Middle East and Northern Africa
- Yemen’s al Qaeda branch on Saturday confirmed it had withdrawn from the Yemeni seaport of Mukalla a week after government and Emirati soldiers seized the city used by Islamist militants to amass a fortune amid the chaos of civil war.
Asia
- The US military has said that a deadly air strike on a Doctors Without Borders (MSF) hospital in Afghanistan last year was a mistake and therefore not a war crime. Survivors demand an independent investigation. Jens posts his thoughts here.
- China and Japan both expressed a willingness to improve strained relations on Saturday after a rare meeting between their two foreign ministers in Beijing, though China said Japan should stop pushing the notion that China is a threat.

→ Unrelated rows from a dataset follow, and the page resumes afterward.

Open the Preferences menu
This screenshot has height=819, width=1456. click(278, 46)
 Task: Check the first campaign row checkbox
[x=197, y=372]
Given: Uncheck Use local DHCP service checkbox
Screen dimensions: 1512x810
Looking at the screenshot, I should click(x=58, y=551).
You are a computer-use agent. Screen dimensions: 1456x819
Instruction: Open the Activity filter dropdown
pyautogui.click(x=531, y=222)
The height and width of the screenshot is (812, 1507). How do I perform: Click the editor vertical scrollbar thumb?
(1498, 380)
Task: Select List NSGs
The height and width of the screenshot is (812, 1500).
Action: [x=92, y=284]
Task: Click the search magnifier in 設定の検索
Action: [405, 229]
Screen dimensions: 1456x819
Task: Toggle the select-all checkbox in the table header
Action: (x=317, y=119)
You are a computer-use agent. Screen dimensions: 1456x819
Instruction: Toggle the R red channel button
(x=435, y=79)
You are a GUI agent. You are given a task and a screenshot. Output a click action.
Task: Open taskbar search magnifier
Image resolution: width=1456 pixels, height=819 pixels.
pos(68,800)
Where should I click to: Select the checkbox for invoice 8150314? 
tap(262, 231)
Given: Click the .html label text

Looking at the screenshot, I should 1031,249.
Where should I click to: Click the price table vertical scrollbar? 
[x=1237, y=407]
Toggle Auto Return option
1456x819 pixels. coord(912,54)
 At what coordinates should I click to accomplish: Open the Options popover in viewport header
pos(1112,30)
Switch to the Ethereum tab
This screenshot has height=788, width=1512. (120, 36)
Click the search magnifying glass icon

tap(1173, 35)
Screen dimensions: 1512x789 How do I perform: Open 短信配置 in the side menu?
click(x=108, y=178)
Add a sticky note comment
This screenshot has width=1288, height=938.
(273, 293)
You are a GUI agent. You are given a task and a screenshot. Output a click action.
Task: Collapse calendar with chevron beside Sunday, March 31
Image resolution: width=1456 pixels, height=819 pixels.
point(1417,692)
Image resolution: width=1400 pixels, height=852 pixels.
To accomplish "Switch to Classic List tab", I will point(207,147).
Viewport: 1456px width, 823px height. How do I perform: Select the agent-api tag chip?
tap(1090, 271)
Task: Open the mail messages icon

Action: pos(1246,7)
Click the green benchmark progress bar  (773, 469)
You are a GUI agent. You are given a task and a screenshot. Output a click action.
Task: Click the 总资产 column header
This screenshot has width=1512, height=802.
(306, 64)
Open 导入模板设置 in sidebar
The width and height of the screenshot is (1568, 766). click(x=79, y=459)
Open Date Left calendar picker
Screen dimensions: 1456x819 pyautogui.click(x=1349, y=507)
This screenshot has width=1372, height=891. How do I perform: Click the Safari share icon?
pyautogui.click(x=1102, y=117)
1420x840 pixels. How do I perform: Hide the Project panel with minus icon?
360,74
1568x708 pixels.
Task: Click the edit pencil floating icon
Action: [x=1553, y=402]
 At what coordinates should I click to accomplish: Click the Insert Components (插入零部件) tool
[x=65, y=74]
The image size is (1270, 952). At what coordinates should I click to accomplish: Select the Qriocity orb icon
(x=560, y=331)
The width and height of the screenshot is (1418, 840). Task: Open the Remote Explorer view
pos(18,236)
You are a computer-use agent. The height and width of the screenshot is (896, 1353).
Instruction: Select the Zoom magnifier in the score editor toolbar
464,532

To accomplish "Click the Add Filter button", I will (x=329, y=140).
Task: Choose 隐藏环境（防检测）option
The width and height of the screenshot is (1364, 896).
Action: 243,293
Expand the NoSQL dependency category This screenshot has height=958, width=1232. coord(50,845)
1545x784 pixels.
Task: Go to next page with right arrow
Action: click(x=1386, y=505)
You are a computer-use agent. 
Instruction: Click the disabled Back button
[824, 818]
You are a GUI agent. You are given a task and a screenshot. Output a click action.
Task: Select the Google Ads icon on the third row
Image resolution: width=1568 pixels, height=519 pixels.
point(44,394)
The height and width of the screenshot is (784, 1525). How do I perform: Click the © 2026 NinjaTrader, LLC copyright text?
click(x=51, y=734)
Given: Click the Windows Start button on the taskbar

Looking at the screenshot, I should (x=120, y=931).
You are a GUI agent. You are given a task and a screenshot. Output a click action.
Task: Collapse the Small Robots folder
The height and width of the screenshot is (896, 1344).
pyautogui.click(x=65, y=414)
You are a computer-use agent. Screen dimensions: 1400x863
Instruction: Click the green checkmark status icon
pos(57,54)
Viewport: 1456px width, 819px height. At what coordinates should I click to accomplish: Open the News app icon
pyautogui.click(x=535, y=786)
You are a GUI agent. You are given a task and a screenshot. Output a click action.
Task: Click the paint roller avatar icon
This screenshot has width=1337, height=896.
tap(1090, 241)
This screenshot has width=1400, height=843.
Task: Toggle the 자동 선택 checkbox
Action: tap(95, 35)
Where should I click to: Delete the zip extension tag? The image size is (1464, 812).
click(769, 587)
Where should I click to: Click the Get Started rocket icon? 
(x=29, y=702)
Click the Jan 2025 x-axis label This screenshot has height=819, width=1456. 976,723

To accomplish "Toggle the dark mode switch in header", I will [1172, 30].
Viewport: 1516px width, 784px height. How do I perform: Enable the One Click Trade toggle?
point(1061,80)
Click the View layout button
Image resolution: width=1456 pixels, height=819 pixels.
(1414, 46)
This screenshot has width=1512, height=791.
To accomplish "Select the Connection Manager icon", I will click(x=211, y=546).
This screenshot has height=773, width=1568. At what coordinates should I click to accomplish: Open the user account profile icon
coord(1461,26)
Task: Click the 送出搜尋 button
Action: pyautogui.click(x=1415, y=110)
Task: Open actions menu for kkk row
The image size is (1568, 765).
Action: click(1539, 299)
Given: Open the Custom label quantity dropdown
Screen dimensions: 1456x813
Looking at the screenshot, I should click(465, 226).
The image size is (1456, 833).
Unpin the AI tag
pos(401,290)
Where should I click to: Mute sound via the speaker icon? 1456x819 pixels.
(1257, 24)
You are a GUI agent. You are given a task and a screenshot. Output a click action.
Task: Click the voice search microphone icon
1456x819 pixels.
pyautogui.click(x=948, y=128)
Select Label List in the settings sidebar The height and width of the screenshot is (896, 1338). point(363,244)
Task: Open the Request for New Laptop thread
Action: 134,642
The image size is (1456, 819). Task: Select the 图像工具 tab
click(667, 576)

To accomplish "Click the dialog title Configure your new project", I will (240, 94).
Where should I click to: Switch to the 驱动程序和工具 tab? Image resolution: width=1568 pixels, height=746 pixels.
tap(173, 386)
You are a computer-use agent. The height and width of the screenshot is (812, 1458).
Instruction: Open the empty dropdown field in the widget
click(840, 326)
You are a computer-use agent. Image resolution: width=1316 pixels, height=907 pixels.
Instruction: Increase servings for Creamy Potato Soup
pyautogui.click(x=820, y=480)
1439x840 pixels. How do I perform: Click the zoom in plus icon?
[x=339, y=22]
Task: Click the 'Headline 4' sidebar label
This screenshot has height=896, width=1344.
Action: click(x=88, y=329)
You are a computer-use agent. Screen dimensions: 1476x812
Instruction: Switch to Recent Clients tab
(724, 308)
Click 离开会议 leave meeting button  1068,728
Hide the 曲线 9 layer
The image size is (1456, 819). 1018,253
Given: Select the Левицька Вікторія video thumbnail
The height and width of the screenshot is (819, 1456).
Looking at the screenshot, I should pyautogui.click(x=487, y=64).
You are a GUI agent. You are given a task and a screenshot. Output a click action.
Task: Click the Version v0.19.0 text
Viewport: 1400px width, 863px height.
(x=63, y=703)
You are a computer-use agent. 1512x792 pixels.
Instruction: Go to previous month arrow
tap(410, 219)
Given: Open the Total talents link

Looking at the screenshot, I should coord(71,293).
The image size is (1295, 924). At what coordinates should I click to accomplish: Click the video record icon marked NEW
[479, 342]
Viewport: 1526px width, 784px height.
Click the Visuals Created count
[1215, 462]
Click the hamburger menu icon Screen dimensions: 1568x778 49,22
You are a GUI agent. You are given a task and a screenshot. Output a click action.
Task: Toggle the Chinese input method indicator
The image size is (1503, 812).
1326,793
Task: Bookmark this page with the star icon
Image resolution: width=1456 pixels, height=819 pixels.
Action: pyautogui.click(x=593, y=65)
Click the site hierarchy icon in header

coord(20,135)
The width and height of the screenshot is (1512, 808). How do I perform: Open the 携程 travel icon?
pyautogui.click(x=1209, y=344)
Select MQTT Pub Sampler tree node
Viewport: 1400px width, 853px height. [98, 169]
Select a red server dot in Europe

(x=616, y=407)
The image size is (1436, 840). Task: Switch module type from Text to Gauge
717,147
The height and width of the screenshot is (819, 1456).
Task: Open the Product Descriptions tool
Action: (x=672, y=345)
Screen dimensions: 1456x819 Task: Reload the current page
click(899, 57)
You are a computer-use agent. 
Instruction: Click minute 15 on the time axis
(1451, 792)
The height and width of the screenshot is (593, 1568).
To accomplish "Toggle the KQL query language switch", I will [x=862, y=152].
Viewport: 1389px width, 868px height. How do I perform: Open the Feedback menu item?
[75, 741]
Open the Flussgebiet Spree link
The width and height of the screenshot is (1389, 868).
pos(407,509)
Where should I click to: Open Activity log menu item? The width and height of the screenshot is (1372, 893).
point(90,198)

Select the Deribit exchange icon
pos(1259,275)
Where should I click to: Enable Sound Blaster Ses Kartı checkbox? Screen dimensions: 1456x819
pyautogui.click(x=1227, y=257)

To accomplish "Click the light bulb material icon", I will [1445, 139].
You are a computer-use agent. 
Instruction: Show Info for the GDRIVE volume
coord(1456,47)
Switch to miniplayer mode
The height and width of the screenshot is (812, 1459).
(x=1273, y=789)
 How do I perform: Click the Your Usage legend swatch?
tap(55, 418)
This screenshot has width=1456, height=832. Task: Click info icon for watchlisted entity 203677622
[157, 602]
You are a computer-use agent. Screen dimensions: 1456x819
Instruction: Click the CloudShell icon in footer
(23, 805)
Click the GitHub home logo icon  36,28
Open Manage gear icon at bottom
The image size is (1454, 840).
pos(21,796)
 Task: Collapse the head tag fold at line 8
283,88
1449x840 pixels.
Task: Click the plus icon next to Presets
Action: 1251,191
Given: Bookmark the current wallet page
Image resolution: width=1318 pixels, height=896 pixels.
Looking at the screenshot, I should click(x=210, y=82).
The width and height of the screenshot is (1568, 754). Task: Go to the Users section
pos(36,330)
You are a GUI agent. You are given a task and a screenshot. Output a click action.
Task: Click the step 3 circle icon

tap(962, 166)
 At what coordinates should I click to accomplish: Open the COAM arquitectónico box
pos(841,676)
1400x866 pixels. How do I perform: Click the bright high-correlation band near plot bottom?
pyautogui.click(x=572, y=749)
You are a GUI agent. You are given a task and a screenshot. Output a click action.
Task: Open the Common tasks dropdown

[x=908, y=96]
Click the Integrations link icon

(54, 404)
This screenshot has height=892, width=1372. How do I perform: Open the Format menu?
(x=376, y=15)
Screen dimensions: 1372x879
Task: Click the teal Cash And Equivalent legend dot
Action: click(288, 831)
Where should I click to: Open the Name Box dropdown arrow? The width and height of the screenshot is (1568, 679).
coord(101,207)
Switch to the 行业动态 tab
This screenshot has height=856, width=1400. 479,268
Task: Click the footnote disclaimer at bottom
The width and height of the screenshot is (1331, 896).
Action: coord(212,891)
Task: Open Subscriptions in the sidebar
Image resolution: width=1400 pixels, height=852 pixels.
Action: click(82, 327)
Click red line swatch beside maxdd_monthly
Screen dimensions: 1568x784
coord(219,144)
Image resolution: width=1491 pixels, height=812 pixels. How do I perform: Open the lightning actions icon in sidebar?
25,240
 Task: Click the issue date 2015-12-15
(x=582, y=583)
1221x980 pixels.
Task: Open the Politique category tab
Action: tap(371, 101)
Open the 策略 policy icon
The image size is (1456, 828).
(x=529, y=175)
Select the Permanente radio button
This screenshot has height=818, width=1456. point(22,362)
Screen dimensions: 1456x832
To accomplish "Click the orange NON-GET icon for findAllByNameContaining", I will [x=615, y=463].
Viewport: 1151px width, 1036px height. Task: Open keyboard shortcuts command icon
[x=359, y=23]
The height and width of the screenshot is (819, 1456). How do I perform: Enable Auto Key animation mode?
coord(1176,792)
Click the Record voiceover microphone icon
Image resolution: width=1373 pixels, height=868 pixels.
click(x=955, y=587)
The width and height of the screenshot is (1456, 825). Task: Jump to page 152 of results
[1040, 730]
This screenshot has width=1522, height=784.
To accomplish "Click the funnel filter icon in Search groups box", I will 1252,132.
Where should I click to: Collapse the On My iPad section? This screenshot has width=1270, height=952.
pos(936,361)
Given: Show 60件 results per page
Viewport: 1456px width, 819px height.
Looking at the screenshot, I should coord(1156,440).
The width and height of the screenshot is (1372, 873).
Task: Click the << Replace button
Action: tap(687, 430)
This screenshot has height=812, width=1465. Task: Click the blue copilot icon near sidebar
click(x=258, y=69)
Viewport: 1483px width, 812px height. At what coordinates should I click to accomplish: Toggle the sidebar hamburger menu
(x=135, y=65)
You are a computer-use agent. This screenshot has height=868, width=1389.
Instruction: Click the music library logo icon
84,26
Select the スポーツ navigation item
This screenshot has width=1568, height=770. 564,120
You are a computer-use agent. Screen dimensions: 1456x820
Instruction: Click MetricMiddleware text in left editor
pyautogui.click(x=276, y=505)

- India and the United States are in talks to help each other track submarines in the Indian Ocean, military officials say, a move that could further tighten defense ties between New Delhi and Washington as China steps up its undersea activities.
Europe
- Germany will ask the European Commission to allow an extension of temporary border controls within the Schengen zone of passport-free travel beyond mid-May, Interior Minister Thomas De Maiziere said on Saturday.
- The number of British people who want to stay in the European Union has risen over the past four weeks, an online poll by market research company Opinium Research for the Observer newspaper showed on Saturday.
- If Finland joined NATO it would lead to a serious crisis with neighboring Russia, a report commissioned by the Finnish government said on Friday.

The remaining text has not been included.